ただ、この原則に従うと、袋地の方は公道に出ること(公道から自宅に入ること)が不可能です。
それでは生活に支障が出てしまいますね。
ですから、私道を通るしか公道に出ることができない状況のような場合、他人の私道でも通行ができます。
私道の所有者にしてみれば、自分の権利を制限されることになるのです。
また、もしも通行の妨害をしてしまうと、権利を濫用していると判断されます。
価値観を改めていただくしかありません。
次に、ケース②の他人の土地を通行する権利についてです。
まずは法的に見ていきましょう。
第210条
① 他の土地に囲まれて公道に通じない土地の所有者は、公道に至るため、その土地を囲んでいる他の土地を通行することができる。
② 池沼、河川、水路若しくは海を通らなければ公道に至ることができないとき、又は崖があって土地と公道とに著しい高低差があるときも、前項と同様とする。
第212条
第210条の規定による通行権を有する者は、その通行する他の土地の損害に対して償金を支払わなければならない。ただし、通路の開設のために生じた損害に対するものを除き、1年ごとにその償金を支払うことができる。
第213条
① 分割によって公道に通じない土地が生じたときは、その土地の所有者は、公道に至るため、他の分割者の所有地のみを通行することができる。この場合においては、償金を支払うことを要しない。
② 前項の規定は、土地の所有者がその土地の一部を譲り渡した場合について準用する。
他人の土地を通る権利を、囲繞地通行権(いにょうちつうこうけん)というのですが、これを規定したのが、民法210条です。
ケース②のように、袋地を囲んでいる土地を「囲繞地」といい、袋地の所有者はA・Bの土地(囲繞地)を通る権利があります。
車も私道や隣地を通行する権利はあるの?
車の通行までは民法は保障していないという事になっています。
ですが、隣地や私道の所有者と交渉し、同意を得られれば可能です。
また、同意が得られた際には、通行地役権の設定登記をしておくといいでしょう。
そうすれば、仮に隣地や私道の所有者が他人に土地を売ったりして所有者が変わっても、車の通行の権利を主張できます。
通行料は支払うことになるの?
通行料に関しては、少しややこしい面があります。
それぞれのケースで説明します。
私道が建築基準法上の道路(2項道路)とされている場合
私道によっては、建築基準法第42条第2項で「建築基準法上の道路」とされている場合があります。
この場合、私道の所有者は、私道を道路として他人に提供する義務があり、他人が通行することを禁止できません。
ただし、だからと言って、他人が通行する権利を主張できるわけではありません。
そのため、仮に私道所有者が「通るな」という立て看板を置いて妨害しても、通行人の権利を侵害したことにはならないのです。
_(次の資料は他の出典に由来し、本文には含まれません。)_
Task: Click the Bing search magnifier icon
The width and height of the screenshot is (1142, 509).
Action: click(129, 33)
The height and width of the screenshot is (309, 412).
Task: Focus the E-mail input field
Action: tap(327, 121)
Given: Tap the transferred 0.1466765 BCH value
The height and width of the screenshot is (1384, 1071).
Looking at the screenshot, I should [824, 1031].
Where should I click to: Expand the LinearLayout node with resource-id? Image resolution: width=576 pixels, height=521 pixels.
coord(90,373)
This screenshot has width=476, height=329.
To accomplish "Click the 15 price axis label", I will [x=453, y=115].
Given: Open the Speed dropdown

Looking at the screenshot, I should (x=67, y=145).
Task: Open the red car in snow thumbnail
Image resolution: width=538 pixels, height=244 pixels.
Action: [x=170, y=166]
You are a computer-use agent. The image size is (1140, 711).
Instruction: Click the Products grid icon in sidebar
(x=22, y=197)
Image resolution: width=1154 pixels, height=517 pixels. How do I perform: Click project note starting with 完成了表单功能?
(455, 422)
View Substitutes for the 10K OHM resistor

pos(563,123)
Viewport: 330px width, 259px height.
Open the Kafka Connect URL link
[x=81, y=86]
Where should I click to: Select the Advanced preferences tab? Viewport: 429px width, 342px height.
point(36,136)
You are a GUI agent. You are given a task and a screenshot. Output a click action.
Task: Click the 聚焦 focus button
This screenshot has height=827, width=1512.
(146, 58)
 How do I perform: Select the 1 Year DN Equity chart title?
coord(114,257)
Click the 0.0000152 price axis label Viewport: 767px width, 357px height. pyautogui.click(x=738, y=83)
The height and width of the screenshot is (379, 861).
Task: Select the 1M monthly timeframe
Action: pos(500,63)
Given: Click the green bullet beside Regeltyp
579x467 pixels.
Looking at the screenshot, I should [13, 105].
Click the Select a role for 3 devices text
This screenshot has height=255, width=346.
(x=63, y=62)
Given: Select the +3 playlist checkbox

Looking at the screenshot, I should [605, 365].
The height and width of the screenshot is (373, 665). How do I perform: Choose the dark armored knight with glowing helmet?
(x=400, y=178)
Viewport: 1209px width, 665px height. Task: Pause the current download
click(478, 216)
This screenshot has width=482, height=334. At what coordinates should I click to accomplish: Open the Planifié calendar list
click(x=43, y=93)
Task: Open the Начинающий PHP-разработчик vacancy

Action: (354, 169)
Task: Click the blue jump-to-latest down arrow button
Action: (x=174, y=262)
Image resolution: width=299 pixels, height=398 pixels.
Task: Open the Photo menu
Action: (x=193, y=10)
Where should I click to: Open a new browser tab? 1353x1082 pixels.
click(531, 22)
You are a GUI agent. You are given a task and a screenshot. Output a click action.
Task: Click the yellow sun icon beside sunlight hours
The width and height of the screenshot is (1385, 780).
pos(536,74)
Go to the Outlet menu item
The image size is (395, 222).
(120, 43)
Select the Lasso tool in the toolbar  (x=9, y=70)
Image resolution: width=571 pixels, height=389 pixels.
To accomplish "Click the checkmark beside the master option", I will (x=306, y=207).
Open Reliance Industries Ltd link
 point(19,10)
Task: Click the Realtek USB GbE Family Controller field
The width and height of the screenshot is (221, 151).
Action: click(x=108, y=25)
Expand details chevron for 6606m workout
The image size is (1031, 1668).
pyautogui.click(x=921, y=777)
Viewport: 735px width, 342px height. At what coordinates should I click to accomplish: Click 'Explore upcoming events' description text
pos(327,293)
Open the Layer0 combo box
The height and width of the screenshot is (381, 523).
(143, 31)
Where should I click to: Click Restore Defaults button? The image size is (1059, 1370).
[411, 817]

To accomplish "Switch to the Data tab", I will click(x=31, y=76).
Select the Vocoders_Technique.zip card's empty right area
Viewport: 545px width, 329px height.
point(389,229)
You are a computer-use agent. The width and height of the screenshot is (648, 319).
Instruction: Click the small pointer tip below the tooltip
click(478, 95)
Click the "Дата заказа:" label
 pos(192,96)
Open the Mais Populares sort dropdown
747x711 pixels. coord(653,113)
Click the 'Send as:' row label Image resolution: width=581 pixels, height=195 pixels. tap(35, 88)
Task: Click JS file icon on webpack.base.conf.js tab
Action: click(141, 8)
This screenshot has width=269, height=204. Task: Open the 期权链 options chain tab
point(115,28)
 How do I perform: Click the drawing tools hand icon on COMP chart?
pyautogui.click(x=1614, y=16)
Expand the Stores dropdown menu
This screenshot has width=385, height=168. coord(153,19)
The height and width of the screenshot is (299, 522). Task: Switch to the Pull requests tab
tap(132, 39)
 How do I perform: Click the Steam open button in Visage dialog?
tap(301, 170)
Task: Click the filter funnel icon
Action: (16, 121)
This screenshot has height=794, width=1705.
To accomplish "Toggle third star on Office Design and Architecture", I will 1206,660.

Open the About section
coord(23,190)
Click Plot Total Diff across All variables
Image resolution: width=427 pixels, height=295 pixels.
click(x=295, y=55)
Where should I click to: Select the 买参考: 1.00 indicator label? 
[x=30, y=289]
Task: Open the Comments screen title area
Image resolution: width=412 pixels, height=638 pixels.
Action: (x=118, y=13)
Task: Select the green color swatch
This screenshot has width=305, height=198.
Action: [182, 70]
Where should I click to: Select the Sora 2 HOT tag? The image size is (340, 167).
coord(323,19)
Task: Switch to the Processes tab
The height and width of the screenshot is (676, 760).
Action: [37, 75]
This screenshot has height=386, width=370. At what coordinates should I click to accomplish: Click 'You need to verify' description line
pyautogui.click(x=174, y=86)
通行人としては、なんとかしたいと思うでしょうが、裁判所に訴えることもできません。
解決策の一つとしては、市区町村に相談して、私道所有者を指導してもらうことです。
なお、妨害されたことに腹を立て、勝手に立て看板などの妨害物をどかしてしまうと、逆に私道の所有者から所有権侵害として訴えられてしまいます。
また、自動車、バイク、自転車の場合には話が変わります。
私道の所有者は、徒歩以外の自動車等での通行までを、他人に提供する義務を負っていません。
このように、2項道路の通行に関してはややこしくなっています。
何も言われなければそのまま通行料を支払うことなく通行していても問題はありませんが、トラブルになった際には、通行料の支払いをして通行権を取得した方がいいでしょう。
通行権があれば、妨害された場合には権利を侵害されたと主張できます。
妨害をやめさせることや損害賠償を請求することも可能です。
なお、通行料を支払うなりして通行権を取得する際には、自動車やバイク、自転車での通行も含むようにしておきましょう。
単なる私道の場合には通行料は必要?
何も言われない場合には無料で通行していればいいでしょう。
しかし、歩いて通行する場合でも、通行料を請求された場合には支払いすることになります。
例えば、私道の所有者が私道に対する税金や管理費を負担している場合です。
それらの費用の負担は、原則として、所有者または私道を利用している方が負担することになっています。
そのため、所有者は無償で提供する義務はありません。
車やバイクで通行する場合も同様です。
袋地で他人の土地を通らないといけない場合の通行料
袋地の所有者には、民法210条で「隣地通行権」が認められていることは説明しました。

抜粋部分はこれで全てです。